A sentença classifica a infração como “muito grave”, destacando que o setor das tecnologias de informação é um pilar da economia. Segundo o Tribunal, ao bloquearem a mobilidade de técnicos qualificados através de acordos bilaterais de não-contratação, as empresas não restringiram apenas o mercado, mas “imobilizaram o ativo mais crítico de um setor de alto valor acrescentado”.

Estes acordos, conhecidos como no-poach, impediam que as empresas fizessem propostas espontâneas aos colaboradores umas das outras.
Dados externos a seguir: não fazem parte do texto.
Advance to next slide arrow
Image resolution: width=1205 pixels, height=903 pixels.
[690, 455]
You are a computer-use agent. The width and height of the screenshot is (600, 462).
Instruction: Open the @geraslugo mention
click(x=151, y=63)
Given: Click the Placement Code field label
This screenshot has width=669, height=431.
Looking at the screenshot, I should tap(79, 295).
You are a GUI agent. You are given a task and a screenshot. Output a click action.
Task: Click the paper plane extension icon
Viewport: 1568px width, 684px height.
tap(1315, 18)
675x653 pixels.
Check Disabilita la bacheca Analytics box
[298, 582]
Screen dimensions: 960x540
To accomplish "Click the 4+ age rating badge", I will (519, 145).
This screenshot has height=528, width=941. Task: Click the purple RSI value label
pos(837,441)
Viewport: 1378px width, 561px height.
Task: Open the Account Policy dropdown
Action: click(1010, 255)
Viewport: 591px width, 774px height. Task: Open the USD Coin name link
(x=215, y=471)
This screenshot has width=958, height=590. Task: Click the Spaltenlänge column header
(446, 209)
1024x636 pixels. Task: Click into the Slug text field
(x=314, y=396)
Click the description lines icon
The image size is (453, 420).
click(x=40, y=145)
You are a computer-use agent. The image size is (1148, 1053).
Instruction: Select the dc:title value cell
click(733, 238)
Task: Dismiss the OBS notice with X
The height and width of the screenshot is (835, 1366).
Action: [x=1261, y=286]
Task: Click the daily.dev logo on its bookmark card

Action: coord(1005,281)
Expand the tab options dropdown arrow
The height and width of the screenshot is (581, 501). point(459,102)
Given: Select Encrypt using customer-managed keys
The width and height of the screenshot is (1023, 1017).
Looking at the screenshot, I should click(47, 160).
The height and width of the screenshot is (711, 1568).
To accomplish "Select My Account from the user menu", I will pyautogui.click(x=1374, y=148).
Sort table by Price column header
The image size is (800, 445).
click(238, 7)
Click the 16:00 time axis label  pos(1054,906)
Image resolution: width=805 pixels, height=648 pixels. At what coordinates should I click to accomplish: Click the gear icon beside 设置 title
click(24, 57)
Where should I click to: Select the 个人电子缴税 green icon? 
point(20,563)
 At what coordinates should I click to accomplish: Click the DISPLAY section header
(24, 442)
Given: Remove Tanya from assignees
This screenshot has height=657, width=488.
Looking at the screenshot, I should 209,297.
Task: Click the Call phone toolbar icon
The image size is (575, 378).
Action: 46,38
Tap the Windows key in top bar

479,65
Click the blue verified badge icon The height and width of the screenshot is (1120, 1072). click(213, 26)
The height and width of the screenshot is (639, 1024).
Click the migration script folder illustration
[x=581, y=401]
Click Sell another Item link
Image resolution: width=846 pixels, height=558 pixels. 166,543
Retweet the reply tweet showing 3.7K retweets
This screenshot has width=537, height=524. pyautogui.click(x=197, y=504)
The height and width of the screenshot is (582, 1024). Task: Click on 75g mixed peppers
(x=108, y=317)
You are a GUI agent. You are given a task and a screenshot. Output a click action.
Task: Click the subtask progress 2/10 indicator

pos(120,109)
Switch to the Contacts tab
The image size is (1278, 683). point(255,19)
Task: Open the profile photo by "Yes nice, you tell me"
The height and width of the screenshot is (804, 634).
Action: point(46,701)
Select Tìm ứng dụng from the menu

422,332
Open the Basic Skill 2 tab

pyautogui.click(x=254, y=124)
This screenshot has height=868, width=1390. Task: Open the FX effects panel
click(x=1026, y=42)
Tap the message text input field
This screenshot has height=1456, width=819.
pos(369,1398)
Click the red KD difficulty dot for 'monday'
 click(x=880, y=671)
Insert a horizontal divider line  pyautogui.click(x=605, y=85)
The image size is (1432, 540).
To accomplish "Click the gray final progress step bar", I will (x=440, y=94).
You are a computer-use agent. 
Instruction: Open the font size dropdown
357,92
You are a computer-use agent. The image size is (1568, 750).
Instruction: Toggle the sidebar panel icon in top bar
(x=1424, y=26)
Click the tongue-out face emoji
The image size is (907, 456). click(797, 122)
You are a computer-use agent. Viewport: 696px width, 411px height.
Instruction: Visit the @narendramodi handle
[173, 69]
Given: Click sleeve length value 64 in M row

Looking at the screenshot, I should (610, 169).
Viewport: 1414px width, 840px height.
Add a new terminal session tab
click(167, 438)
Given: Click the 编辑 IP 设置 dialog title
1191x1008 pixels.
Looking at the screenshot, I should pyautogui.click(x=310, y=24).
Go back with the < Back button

Na prática, isto resultava em menor poder negocial para os trabalhadores; estagnação salarial, devido à ausência de pressão competitiva; prejuízo para os clientes, uma vez que o talento não circulava para onde seria mais produtivo.

Decisão inédita em Portugal

Esta é a primeira vez que um tribunal português confirma uma coima por práticas restritivas da concorrência especificamente nos mercados de trabalho.

O Tribunal sublinhou que a mobilidade laboral é o “principal motor da eficiência e da inovação”, e que este cartel projetou uma “sombra de ineficiência” sobre setores dependentes da consultoria tecnológica, como a banca e os seguros.

A investigação da AdC, iniciada em 2022, já tinha levado à sanção de outras três empresas no mesmo processo (com coimas de 4 milhões de euros), que aceitaram colaborar com a autoridade.

O combate a estes acordos de não-contratação tem sido uma prioridade da AdC desde 2020, visando garantir que o mercado de trabalho funcione de forma dinâmica e que os trabalhadores possam escolher livremente onde exercer as suas competências.